Candidates with desired binding sites adjacent to alternative polyadenylation sites. Identification of cDNAs with potential alternative 3' ends and various patterns – base composition, degenerate, and combinatorial patterns – located between 100 nucleotides upstream of the 3' end of the first EST set through the 3' end of the second EST set. # and ** cDNAs were used as examples for the alignment shown in Figure 4.
| Number of cDNAs with potential alternative 3' ends and search patterns | ||
| Search pattern | Number of Patterns | Number of cDNAs |
| A. Base composition | ||
| CstF64; U> = 4, G< = 4, A+C = 0 ;length = 8 | 163 | 276 |
| SXL; U> = 15, G< = 2, A+C = 0 ;length = 17 | 154 | 5 |
| SXL1; U> = 8, G+A+C = 0 ;length = 8 | 1 | 27 |
| SXL2; U> = 10, G< = 2, A+C = 0 ;length = 12 | 79 | 25 |
| B. Degenerate motifs | ||
| hnRNP F/H/H' (core); GGGA | 1 | 232 |
| hnRNP F/H/H'; GGGGA | 1 | 78 |
| Rbp1; DCADCUUA | 9 | 47 |
| PSI; RCYYCUURYRC | 12 | 8 |
| Rbp9; UUUNUUUU | 4 | 111 |
| C. Combinatorial motifs | ||
| CstF64 + SXL | 25,102 | 5# |
| CstF64 + hnRNP F/H/H' (core) | 163 | 178* |
| CstF64 + hnRNP F/H/H' | 163 | 59** |
| SXL + hnRNP F/H/H' (core) | 154 | 4*** |
| PSI + hnRNP F/H/H' (core) | 12 | 8*** |
# Since both SXL and CstF64 sites are GU rich, these motifs are not expected to be statistically independent. However, all three Monte Carlo analyses showed that the association was significant (P < 0.001) even when accounting for composition, indicating that SXL sites are more likely to also be CstF64 sites than chance predicts.
* and ** Associations are statistically significant by the G test:
(* G = 69.8, P = 3.3 × 10-17, df = 1; and **G = 11.6, P = 0.00033, df = 1). However, these associations were not significant in the Monte Carlo.
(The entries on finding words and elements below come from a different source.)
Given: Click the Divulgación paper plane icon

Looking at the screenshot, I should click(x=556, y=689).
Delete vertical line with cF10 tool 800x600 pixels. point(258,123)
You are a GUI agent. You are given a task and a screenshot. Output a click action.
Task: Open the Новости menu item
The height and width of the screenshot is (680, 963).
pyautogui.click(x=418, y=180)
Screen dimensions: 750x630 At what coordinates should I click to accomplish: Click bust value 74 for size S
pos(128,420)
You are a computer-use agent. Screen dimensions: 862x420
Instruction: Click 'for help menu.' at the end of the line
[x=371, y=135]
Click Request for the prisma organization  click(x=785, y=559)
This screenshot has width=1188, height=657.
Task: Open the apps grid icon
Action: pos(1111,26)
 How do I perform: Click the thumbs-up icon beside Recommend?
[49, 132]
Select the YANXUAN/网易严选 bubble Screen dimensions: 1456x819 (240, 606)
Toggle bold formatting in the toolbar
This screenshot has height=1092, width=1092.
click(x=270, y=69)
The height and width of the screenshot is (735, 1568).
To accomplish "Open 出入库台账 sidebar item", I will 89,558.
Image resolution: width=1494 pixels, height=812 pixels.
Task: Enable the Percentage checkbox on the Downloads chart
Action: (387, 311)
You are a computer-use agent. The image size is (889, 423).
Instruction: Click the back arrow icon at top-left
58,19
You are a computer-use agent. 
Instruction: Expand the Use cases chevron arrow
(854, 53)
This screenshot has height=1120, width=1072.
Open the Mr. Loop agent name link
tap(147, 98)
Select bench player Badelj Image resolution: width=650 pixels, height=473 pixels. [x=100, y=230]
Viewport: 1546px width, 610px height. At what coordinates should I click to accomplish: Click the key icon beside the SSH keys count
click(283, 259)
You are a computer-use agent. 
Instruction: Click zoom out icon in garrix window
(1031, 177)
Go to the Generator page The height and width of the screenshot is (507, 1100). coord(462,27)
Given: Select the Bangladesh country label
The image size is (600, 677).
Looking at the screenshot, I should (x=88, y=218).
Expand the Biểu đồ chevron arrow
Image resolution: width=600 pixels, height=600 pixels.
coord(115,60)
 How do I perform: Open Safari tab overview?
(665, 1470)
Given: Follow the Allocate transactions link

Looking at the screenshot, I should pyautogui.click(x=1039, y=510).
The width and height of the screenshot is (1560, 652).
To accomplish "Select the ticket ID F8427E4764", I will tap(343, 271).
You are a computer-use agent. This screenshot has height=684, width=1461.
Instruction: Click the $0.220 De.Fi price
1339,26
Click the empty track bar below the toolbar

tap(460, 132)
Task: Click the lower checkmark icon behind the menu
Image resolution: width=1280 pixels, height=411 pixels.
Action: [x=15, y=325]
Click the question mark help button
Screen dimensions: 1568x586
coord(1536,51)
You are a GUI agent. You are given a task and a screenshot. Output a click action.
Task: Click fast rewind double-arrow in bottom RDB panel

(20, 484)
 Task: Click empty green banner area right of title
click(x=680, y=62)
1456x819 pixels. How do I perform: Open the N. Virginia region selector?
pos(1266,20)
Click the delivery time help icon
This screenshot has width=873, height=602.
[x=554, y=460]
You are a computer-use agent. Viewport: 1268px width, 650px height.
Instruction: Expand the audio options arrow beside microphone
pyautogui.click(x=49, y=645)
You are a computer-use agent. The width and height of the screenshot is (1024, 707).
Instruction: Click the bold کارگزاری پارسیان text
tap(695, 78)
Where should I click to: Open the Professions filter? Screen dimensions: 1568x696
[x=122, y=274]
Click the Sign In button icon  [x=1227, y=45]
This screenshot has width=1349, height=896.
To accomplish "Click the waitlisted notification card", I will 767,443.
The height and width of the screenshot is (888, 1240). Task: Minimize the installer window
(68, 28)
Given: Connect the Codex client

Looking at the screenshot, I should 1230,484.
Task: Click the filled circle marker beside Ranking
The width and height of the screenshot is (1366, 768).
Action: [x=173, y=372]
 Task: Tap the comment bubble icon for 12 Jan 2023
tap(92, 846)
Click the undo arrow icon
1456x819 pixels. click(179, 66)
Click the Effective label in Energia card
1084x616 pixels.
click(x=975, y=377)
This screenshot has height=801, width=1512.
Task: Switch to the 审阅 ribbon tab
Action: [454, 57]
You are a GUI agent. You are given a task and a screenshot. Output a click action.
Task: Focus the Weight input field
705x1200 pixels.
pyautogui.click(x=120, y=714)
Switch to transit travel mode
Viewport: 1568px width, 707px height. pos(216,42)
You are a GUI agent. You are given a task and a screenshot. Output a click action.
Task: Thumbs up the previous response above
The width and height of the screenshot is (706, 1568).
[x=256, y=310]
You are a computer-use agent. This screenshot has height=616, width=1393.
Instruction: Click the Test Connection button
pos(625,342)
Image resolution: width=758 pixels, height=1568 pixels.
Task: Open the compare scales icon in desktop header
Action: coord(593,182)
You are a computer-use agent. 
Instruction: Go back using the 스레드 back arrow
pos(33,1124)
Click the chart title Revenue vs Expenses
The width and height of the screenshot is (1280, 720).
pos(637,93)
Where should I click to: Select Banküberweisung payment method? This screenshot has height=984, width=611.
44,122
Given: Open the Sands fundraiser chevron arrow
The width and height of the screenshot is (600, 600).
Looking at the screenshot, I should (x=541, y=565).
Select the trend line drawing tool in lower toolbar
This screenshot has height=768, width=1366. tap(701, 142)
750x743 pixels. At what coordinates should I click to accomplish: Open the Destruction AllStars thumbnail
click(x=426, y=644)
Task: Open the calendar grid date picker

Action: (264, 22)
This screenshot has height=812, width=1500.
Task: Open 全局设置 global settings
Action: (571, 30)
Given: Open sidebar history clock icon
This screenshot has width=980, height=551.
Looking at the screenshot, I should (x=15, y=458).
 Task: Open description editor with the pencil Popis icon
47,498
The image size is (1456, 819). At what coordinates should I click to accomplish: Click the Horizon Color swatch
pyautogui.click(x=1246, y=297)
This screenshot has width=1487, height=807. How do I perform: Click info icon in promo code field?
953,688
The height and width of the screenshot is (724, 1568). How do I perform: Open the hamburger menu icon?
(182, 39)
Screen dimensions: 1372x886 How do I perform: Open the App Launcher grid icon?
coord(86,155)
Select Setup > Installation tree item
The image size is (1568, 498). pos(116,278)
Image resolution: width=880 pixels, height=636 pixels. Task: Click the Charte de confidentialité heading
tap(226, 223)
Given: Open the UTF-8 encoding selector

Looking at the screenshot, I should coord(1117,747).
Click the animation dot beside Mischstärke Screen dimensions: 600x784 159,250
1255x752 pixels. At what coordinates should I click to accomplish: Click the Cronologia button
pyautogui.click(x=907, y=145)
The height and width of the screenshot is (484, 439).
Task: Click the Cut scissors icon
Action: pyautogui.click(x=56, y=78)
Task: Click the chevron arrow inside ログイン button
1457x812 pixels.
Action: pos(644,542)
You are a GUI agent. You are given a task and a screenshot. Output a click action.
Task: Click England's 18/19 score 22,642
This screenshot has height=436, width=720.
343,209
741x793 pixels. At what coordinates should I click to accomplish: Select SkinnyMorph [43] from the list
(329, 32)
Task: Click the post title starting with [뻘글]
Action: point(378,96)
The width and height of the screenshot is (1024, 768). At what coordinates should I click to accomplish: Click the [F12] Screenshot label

*** Associations not individually significant by the G test, but significant (<0.01) in all three Monte Carlo tests.
Associations of various other combinations of SXL, Rbp1, PSI, and Rbp9 motifs in cDNAs are not statistically significant.
Figure 4A schematic of potential candidates for alternative polyadenylation. Arrowheads show 3' ends, asterisks show the consensus polyadenylation signal, and potential SXL, hnRNP H/H'/F, and CstF64 sites are indicated.